ハフニウム

【性質と製法】

ヨウ素法による、ハフニウムクリスタルバーです。

杉の葉っぱ状の電解ハフニウム結晶です。

Nikon Macro Nikkor 65mm F4.5 (ap. = 3)/Multiphot/D3

量子論の生みの親、N. Bohr によって存在が予言され、後に見出された元素です。

Bohr は原子軌道の量子数から、72番元素は周期表第四族に属する元素で、おそらくジルコニウムときわめて類似し、ジルコニウムと伴って天然に産するだろうと考え、それを報告したのですが、まさにその通りでした。

コペンハーゲンの Bohr 研で1922年に見出されたこの元素は、ジルコン(ケイ酸ジルコニウム)に伴って、双子のような顔をして混じっていました。

この元素には、コペンハーゲンのラテン語名である Hafnia(後にハフニウムの酸化物も同じ名前になりましたが)にあやかって、ハフニウムという名を与えられました。

ハフニウムは周期表上ではチタンの二つ下、ジルコニウムの真下です。

それより以前に見出された希土類の72番元素は誤報で、Bohr 研の苦労によりジルコニウムの双子の弟が確定されました。

【資源】

最初の発見どおり、天然では常にジルコニウムに混じって産し、地球化学的にきわめて類似した挙動を示します。

変種ジルコンである苗木石(岐阜県苗木地方で見出されたもの)でも最大7%程度のハフニウムを含みます。

ジルコンのジルコニウムをモル比でハフニウムが卓越したケイ酸塩鉱物であるハフノンというものがありますが、これはむしろ例外で、ジルコンに比べ非常に珍しいものです。

【用途】

ジルコニウムは極めて小さな熱中性子吸収断面積を持ち、化学的にも安定なことから原子炉の核燃料被覆で使われます。

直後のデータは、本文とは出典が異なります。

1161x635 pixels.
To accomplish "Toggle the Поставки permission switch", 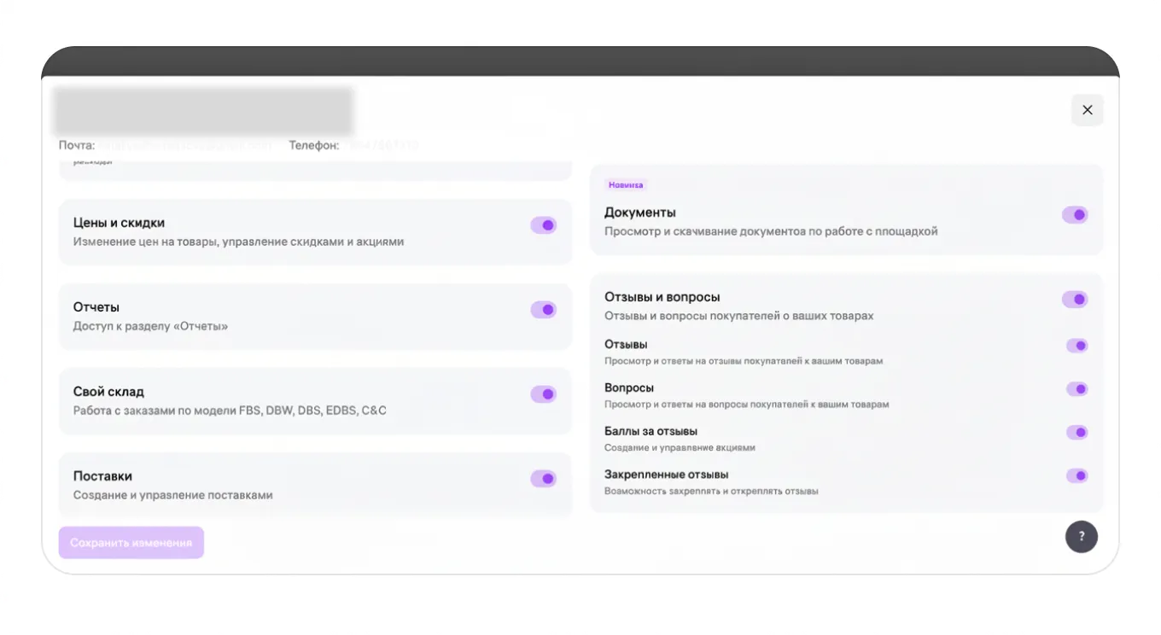I will [x=543, y=479].
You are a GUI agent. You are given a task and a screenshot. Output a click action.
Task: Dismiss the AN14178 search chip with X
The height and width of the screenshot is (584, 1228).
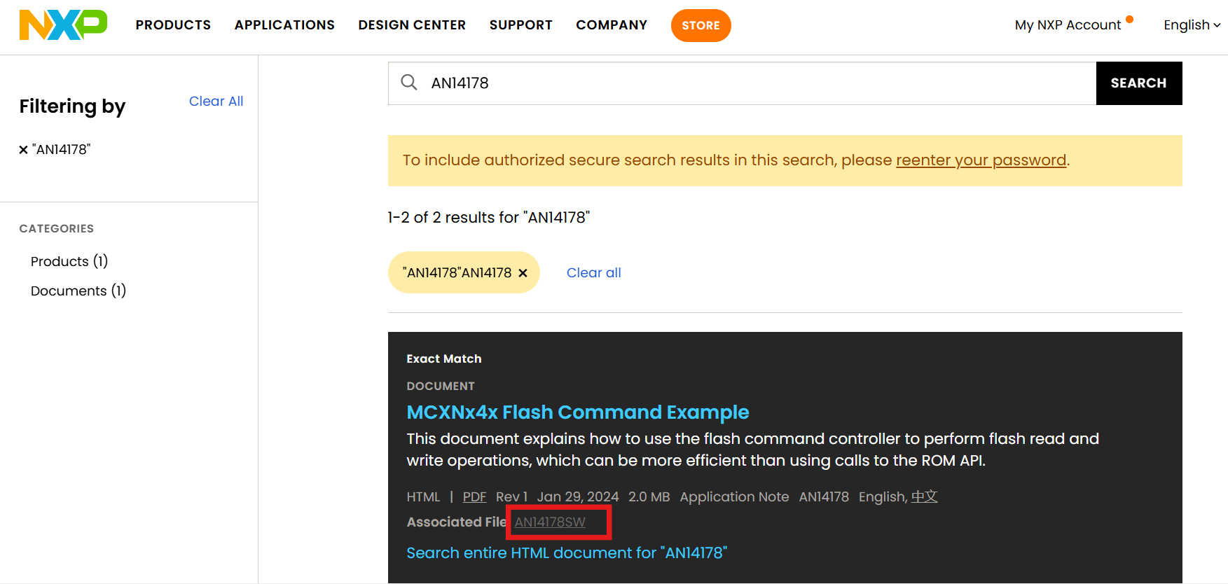coord(523,272)
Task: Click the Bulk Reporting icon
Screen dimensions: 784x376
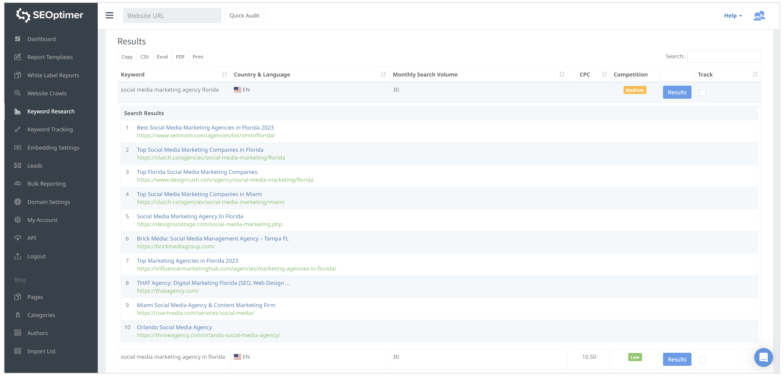Action: (x=18, y=183)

ところが、ハフニウムはここだけはまったく兄貴とは違い、ジルコニウムの約600倍の熱中性子吸収能があります。

そのため、核実験クラスのジルコニウムの精製は、徹底的にハフニウムを取り除く必要があります。

原子炉用ジルコニウムでは、ハフニウムは 100ppm 以下にする規格になっていることからも、ハフニウムがジルコニウムの不純物としてひどく嫌われている証左でしょう。

この二つの元素を分離するのは通常の精錬では極めて難しく、ヘキソン(メチルイソブチルケトン)法と呼ばれる手法が開発されました。これは、有機溶媒でチ オシアン酸ジルコニウムおよびハフニウムを抽出してより分け、これでようやく純粋なジルコニウムができるのです。ヘキソン抽出側には若干ジルコニウム塩を 含んだハフニウム塩が来ます。

ハフニウムは熱中性子を吸収して止めてしまうので、兄貴とは異なり、核分裂制御棒(正確には制御板)に用います。

機械的強度、融点が高く、化学的にも安定で耐食性に優れることも、制御棒に用いることの出来る理由のひとつです。

ヘキソン法で分離したハフニウム塩を分解して塩化物とし、これを還元し、得られた樹枝状金属を冶金し、圧延してこの目的に用いるようです。

さらに純度を高める場合では、石英管中にヨウ素と金属ハフニウムを封じ込んで加熱し、熱フィラメント上で少量発生したヨウ化ハフニウムを分解して金属結晶とするヨウ素法によって精製されます。

ジルコニウムは高温で水と反応して酸化ジルコニウムと水素ガスになり、この水素ガスが建屋に溜まってとんでもない悪さをするというのを、今回の福島の原子力災害で学ぶことになってしまいましたが、ハフニウムも高温では水と反応するんですね。

他の用途としては、炭化物がその融点の高さから超耐熱セラミックとして用いられたり、あるいはプラズマ切断トーチの銅カソードの芯として使われたりもします。

酸化物が高い比誘電率を示し、これを利用してコンピュータの CPU のゲートに使われるようになりました。Intel Core 2 シリーズはハフニウム high-k 材料を使っています。